Home→Forums→Tough Times→wouldn’t be a mercy if i just ended my life?→Reply To: wouldn’t be a mercy if i just ended my life?
I don’t know what would be the purpose of our communication
how about just two people talking ? understanding each other? knowing them fully, without any need to change the other, that sounds good to me, although i know you don’t wanna share your personal life, that means i will be the one to be understood and get known, if that is alright with you
In regard to your previous thread, it must be under another account
yes i made a new one, thinking that i will be ignored from that account, if i posted.
that you are very, very miserable
i should mention i was suicidal at that time, and i was on my bad days, luckily right now im on my good days, when i used to talk to you i had mostly bad days, worrying over nothing, wanting to cry most of the day, since when im on a good day i don’t feel the need to talk to people or post stuff, i always appear online very pessimistic, i am very pessimistic but there is a good side too, a side i can’t show unless you see me in real life.

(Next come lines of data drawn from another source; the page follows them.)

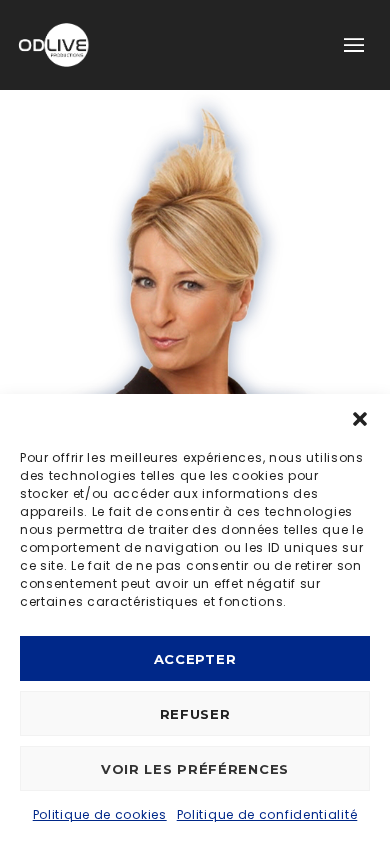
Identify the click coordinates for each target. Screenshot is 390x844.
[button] (360, 419)
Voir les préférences (195, 769)
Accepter (195, 659)
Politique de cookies (100, 814)
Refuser (195, 714)
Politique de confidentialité (267, 814)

wouldn’t be a mercy if I just ended my life
i gave a good example of why, and i still think suicide might be a mercy, right now im just not suffering much, so it doesn’t come to my mind, the example i gave was “if my son, suffers, for no reason, and he can’t help himself (not wanting to change), and i can’t help him, it would be an act of love, to spear his life, since i know i don’t and won’t change, and i know also that without at least accepting some ideas of society i won’t live a happy life, and by happy i mean to have my basic needs met, sex and intimacy, the highest thing that makes people satisfied, love, and everyday i live, i see myself losing those, the love that i could have, and sometimes i blame myself, for not changing, but i am really Stubborn, its actually run in the family, OCPD, some qualities at least, i see it both in my mother and little sister, i might be wrong of course, but it make since why im so Stubborn on some ideas, why i am ready to die for such thing, right now i could say that im contentment with myself, i still might have some bad beliefs and habits, i might dislike life when bad days come, but right now i feel at peace, what i always wanted and valued, and i know for a fact living normally would mean less of this peace
that better that you change your life so that you will no longer be so miserable!!!

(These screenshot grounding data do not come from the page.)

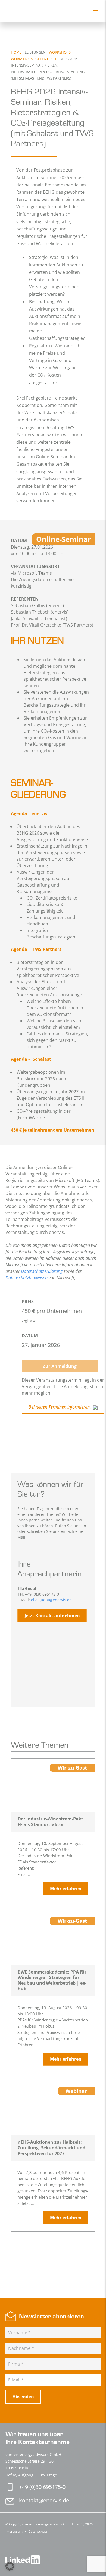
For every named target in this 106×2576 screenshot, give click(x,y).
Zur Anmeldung (60, 1366)
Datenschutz (37, 2531)
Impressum (14, 2531)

the thing is, the things that makes me miserable is part of me, part of my personality, GAD and OCPD and being pessimistic, they wouldn’t just disappear, i don’t think that having my needs will fix those, but the price in order to have those will make me more miserable, and i know this for a fact, and its not only 10 years thing, its continuance price, if i ever marry where i live, not having a job wouldn’t be an option for me, even if i have money, the girl family won’t accept a man who doesn’t work, even she might have some trouble, and its so hard to find people that wouldn’t mind, and i really value my time more then money, i wished it was the other way around but it isn’t, i worked in the past, and when i get home i used to feel so empty, i felt i just wasted my time, and when i get home i would be so tired to do anything, just for a couple of bucks, i hated this so much, the thing is where i live the standard job (if you are lucky and extrovert enough to find one in the first place) will take most of your time for few bucks, i knew that if i should work, it will only because it will threatening my survival, then i won’t feel so guilty for wasting my time, guilt for me is a major problem, i might not using it in a good way
i will replay to the rest of your post separately, since i wrote a lot above.